La decisione della Corte Suprema di questo giovedì segna una svolta di incommensurabile gravità nella storia giuridica e politica della democrazia spagnola. Per la prima volta, i vertici del Pubblico Ministero, incarnati nella persona del Procuratore Generale dello Stato Álvaro García Ortiz, sono stati decapitati giudizialmente. pena squalificante.
Si tratta di una misura senza precedenti che ha gettato l’istituzione nella crisi più grave della sua storia recente. La decisione finale è ancora in attesa di stesura e di notifica ufficiale. La decisione prevederà due voti contrari dei giudici Ana Ferrer e Susana Polo. Ciò ha determinato un cambiamento nella presentazione che sarà effettuata direttamente dal capo della Camera, il giudice Andrés Martínez Arrieta.
Considerando che la sanzione avrà effetto esecutivo solo previa notifica ufficiale all’autorità giudiziaria, si configura una situazione pericolosa. interregno Sulla carta il procuratore generale è in servizio per ore o giorni, ma non ha la legittimità per utilizzarlo.
Quali passi seguire ora?
Con la notifica e la revoca del Procuratore capo entrerà in gioco il meccanismo di successione previsto dal Regolamento organico della Procura capo. La guida passerà al procuratore capo della Corte Suprema María Ángeles Sánchez Conde. Assumerà temporaneamente compiti per evitare un vuoto di potere. Il suo lavoro sarà prevedibilmente confinato all’ufficio ordinario, non avrà alcuna reale capacità di impostare nuovi orientamenti e la Procura rimarrà in uno stato di latenza operativa che durerà settimane, il tempo necessario al Governo per completare il complesso processo di nomina di un sostituto.

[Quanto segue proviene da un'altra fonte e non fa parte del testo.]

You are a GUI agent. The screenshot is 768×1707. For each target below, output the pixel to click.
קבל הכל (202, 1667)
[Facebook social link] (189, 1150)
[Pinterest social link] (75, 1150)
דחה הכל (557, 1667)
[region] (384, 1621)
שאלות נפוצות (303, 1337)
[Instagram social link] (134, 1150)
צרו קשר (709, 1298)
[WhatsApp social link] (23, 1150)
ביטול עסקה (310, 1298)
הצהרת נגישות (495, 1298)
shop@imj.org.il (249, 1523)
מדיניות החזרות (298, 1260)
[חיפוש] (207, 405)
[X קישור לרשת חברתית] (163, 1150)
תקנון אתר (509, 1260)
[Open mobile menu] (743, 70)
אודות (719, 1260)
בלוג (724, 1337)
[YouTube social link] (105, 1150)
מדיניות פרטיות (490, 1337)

Il processo di nomina della nuova persona presso la Procura Generale dello Stato non è automatico o unilaterale; Piuttosto, mette in moto un complesso meccanismo costituzionale che coinvolge tre rami del governo e di solito dura diversi giorni. L’iniziativa spetta solo al GovernoLa proposta deve essere presentata ad un avvocato di riconosciuta reputazione con più di quindici anni di esperienza professionale. Tuttavia, non è possibile che questa proposta venga attuata senza prima essere sottoposta al controllo del Consiglio Generale della Magistratura (CGPJ). L’organo direttivo, composto da giudici, deve rilasciare una relazione obbligatoria in cui valuta l’idoneità del candidato; Si tratta di una procedura di grande importanza, anche se non vincolante, per l’Esecutivo: un rapporto critico del CGPJ rappresenterebbe un danno reputazionale difficile da ignorare nel contesto dell’attuale crisi istituzionale.
Superato il filtro giudiziario, il procedimento si sposta nell’arena legislativa. il candidato deve comparire davanti alla Commissione Giustizia del Congresso Ai gruppi della Camera è stato consentito di esaminare i suoi meriti e la sua carriera, ma la Camera non ha messo ai voti la sua nomina. Infine, il ciclo si conclude con l’intervento del Capo dello Stato: il Re firma il Regio Decreto di Nomina e presta giuramento o pegno al nuovo Procuratore Generale nel Palazzo della Zarzuela prima del suo grande insediamento alla Corte Suprema.
Questo disegno istituzionale sottolinea la natura ibrida del procuratore generale in Spagna. Sebbene debba agire con autonomia e imparzialità, la sua nomina è soggetta al Governo (“Il Governo propone”), che storicamente ha vera indipendenza della figura. Nel contesto attuale, dopo la decisione della Corte Suprema, ciascuno di questi passaggi, in particolare la revisione del CGPJ, sarà attentamente osservato per garantire che il nuovo profilo ripristini la reputazione aziendale perduta.
Cosa accadrà in Procura in questi giorni?
L’impatto del declino del Procuratore Generale si estende alla sua cerchia più immediata e colpisce la leadership tecnica e di supporto dell’Ufficio del Procuratore Generale. Incarichi di fiducia determinati e assegnati direttamente dal Procuratore Capo, quali il Procuratore Capo, il Sostituto Procuratore, i Procuratori della Segreteria Tecnica e delle Unità di Supporto, nonché i Procuratori dipendenti dai Procuratori della Camera. finirà con questo. Tuttavia, la legge prevede che questi funzionari continuino a svolgere i loro compiti chiave fino a quando il nuovo capo dell’ufficio del procuratore generale non li rimuoverà o non li confermerà nelle rispettive posizioni.